It's December 26th, and Basil (Huston) is leaving his wife and kids at home in LA to head to Denver to chase up a development deal on some homes that have been foreclosed. Just shy of the money needed to close the deal, Basil manages to talk his local church into donating the $3.5 million they had saved for their renovation towards his cause. Once he gets to Denver, he meets his chauffeur for the day, Nick (Jacobs). Nick is a man at the receiving end of a restraining order, placed upon him by the mother of his kids for a vaguely-alluded-to argument they had. And so, the stage is set for these two opposing men - one rich but basically dead inside, the other poor but brimming over with emotion - to clash over the course of their day together.
Unfortunately, the movie never develops any further than this stage, dragging its feet along from one plodding scene to the next.

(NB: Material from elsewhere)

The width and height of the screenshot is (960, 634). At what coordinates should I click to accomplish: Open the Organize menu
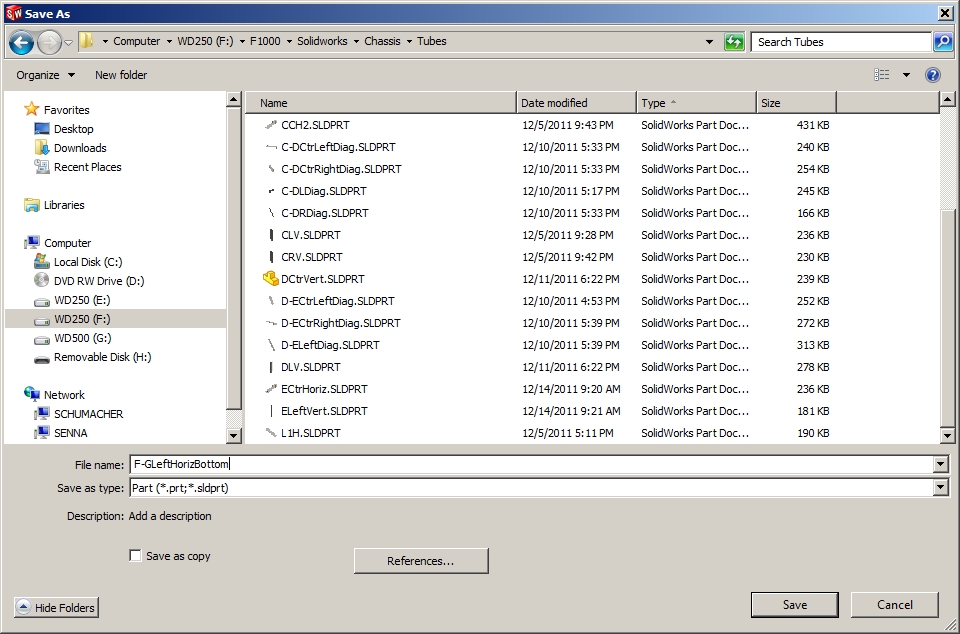(x=45, y=75)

Huston is by all accounts a good actor, but the rhymes-with-schmickhead character he plays here is painfully one-dimensional. What's more, coupled with the rotten dialogue he has to work with, there was simply no way he could have given anything more than this dreadful performance. The same goes for Jacobs, a relative unknown, as he emerges no better from this mess than Huston does. Their dire conversations about the nature of consumerism and the greed of man are supposedly a modern update of Leo Tolstoy's novel "Master & Man", but it makes no difference; a bad script is a bad script.

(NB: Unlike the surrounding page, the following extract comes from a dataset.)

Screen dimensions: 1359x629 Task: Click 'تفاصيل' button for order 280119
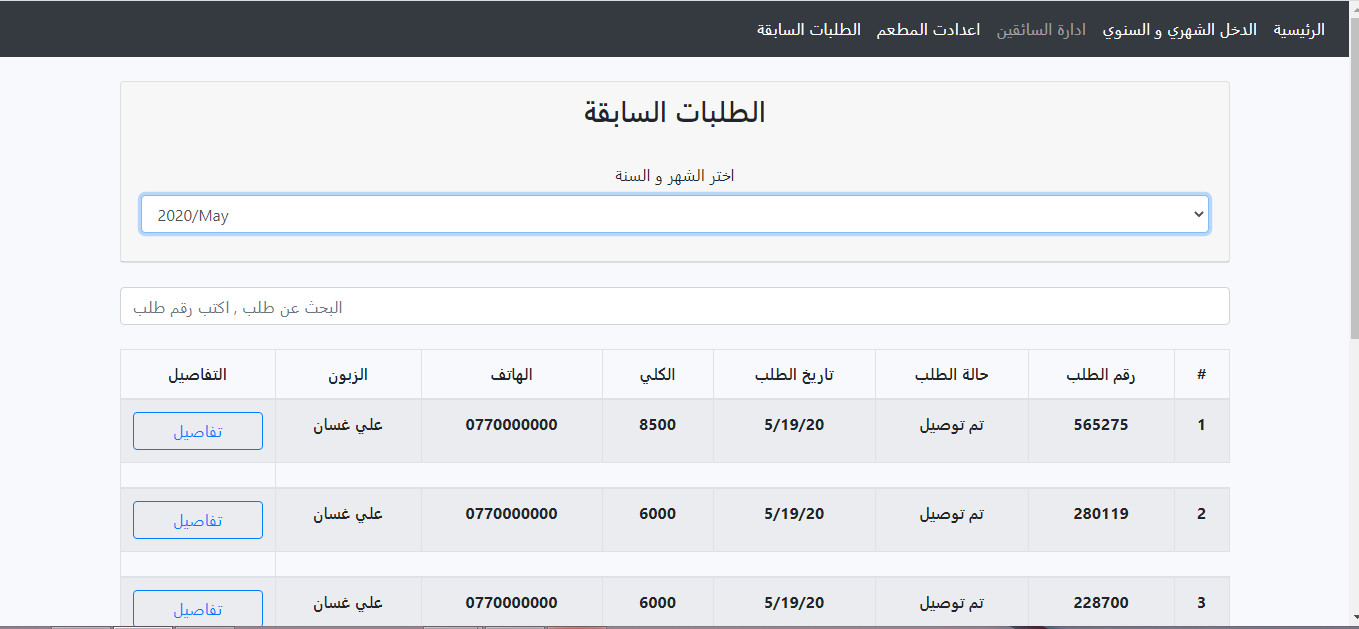197,519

Between the horrid hand-held shaky-cam and the cloyingly overbearing score, there is very little to recommend here in Boxing Day. There are one or two moments between Basil and Nick when they're characters become so infuriating that it should generate a hugely negative response in the audience, but when the biggest compliment for a movie is "It will annoy you", you know you're clutching at straws. In a word; avoid.